El odio al enemigo común une más que las diferencias: vemos por todas partes la connivencia entre izquierda e Islam político: alianzas entre Venezuela e Irán, o la expectación de toda la izquierda totalitaria del mundo que confía y reza para una victoria de Biden en EEUU. Nos guste o no Trump, es obligado reconocer que es un dique frente al socialismo. Sin él, y con Biden jubilado antes de ejercer el poder, EEUU caerá en manos de una socialista estatista radical como Harris, lo que provocará que la primera potencia del mundo no se oponga a la agenda del socialismo del siglo XXI. A partir de ese momento ambos, estatismo socialista e Islam irán de la mano y Europa ya no tendrá ninguna esperanza de resistir por sí sola. Mucho menos cuando grandes capas de su población asumen el discurso de culpa y de estatismo del que hemos hablado y no se opondrán jamás hasta que sea tarde, como en la fábula del lechero.
Estamos oyendo muchas condenas por los últimos atentados. Incluso Macron se ha atrevido a mencionar que legislará contra la influencia islamista, pero me temo que no pasará de ser alguna ley que sólo pueda ser aplicada a extremistas y no se pondrá el único freno que puede evitar la deriva que ahora se ve inevitable: limitar severamente la inmigración desde países musulmanes y reafirmar los valores republicanos hasta el límite. Ambas acciones serían profundamente ofensivas para un islamismo que ha calado en todos los ámbitos de la sociedad, en todos los centros de comunicación y de poder. Pasarán estos días y se volverá a aceptar el empuje musulmán por miedo a ser tildado de racista, xenófobo o antimusulmán y todo volverá a ser como hasta ahora, cada día con mayor influencia islámica y la República francesa retrocediendo. Hasta Marine Le Pen limita sus ataques al Islam.

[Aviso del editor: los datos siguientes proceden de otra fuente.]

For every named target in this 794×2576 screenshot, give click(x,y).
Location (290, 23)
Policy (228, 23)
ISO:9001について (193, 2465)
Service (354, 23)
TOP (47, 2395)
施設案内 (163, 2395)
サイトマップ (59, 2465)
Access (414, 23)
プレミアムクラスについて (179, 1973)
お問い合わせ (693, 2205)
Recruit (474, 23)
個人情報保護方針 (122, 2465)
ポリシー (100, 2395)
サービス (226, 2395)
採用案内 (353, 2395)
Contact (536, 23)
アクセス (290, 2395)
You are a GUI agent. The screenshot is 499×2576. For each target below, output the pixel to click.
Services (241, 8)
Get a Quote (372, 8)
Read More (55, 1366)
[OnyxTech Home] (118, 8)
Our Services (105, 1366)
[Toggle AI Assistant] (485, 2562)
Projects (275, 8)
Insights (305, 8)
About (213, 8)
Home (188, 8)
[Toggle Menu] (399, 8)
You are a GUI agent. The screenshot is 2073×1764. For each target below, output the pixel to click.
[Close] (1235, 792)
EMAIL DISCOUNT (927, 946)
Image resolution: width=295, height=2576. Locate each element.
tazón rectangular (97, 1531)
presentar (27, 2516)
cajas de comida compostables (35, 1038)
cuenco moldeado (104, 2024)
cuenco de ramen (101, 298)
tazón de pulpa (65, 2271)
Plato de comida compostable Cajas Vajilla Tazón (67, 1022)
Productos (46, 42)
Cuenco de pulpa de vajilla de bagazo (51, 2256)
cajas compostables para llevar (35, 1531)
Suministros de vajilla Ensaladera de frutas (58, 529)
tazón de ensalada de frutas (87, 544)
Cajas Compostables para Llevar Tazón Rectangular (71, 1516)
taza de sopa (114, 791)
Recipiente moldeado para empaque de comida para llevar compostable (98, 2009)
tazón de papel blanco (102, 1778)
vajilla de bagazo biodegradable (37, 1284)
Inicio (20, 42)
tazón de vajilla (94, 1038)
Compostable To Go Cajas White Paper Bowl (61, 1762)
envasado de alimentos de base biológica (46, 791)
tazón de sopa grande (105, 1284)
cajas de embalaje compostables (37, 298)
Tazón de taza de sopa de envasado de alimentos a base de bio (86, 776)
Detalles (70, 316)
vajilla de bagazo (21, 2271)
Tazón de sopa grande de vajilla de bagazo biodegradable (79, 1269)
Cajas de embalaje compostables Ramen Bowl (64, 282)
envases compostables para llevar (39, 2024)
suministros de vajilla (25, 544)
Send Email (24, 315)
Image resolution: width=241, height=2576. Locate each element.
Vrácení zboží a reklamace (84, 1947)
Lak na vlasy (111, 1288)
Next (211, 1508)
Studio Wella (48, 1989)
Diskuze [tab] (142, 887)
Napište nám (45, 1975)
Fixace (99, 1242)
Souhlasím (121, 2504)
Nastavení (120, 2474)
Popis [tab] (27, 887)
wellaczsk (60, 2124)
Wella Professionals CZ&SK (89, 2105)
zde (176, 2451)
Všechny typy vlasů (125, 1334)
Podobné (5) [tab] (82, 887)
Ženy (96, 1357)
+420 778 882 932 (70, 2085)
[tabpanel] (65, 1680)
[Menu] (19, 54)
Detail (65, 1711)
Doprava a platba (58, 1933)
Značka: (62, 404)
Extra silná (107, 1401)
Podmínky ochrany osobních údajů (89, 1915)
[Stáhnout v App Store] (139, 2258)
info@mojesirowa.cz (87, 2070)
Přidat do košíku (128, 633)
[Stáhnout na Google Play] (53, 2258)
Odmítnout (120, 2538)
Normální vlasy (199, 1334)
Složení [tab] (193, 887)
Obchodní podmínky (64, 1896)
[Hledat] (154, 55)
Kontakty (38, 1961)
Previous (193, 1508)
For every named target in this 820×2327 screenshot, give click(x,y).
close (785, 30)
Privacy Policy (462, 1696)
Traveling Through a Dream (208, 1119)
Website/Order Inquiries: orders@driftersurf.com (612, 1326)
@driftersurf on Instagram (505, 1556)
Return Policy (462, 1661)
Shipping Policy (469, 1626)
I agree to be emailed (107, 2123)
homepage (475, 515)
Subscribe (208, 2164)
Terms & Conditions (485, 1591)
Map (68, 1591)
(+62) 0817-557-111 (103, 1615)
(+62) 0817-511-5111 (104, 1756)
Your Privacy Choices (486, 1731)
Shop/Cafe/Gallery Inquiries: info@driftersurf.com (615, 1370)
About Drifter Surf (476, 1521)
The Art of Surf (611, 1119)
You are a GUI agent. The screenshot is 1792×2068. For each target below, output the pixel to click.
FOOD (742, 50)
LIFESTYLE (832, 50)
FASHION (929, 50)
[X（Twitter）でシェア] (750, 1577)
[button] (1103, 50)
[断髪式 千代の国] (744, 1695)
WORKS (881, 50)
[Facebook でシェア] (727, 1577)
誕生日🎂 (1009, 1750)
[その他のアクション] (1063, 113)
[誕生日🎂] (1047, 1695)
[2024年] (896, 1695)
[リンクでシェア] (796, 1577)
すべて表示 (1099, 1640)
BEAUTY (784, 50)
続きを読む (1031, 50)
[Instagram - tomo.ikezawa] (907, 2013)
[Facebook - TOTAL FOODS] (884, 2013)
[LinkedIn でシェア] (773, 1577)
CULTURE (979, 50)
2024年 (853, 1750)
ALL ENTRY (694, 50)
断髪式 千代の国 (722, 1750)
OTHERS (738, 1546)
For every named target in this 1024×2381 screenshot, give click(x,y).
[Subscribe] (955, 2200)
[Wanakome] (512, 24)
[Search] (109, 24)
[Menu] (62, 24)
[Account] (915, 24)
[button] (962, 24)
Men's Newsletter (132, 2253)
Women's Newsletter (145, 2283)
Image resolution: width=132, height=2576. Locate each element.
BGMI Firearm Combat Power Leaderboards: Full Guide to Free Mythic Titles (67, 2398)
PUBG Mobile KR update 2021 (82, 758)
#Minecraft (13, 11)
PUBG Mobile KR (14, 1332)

El proceso continuará cuando la sangre de las víctimas recientes se enfríe, como se ha hecho en España con las víctimas de ETA, para blanquear la organziación terrorista, y ahora comparte poder político con la izquierda española, y el proceso continuará lento pero imparable, hasta un momento en que sólo queden dos opciones, porque toda invasión termina de la misma manera: la sumisión total o la guerra total.
Siento haber llegado demasiado tarde para advertirlo. Ya vivimos en la distopía.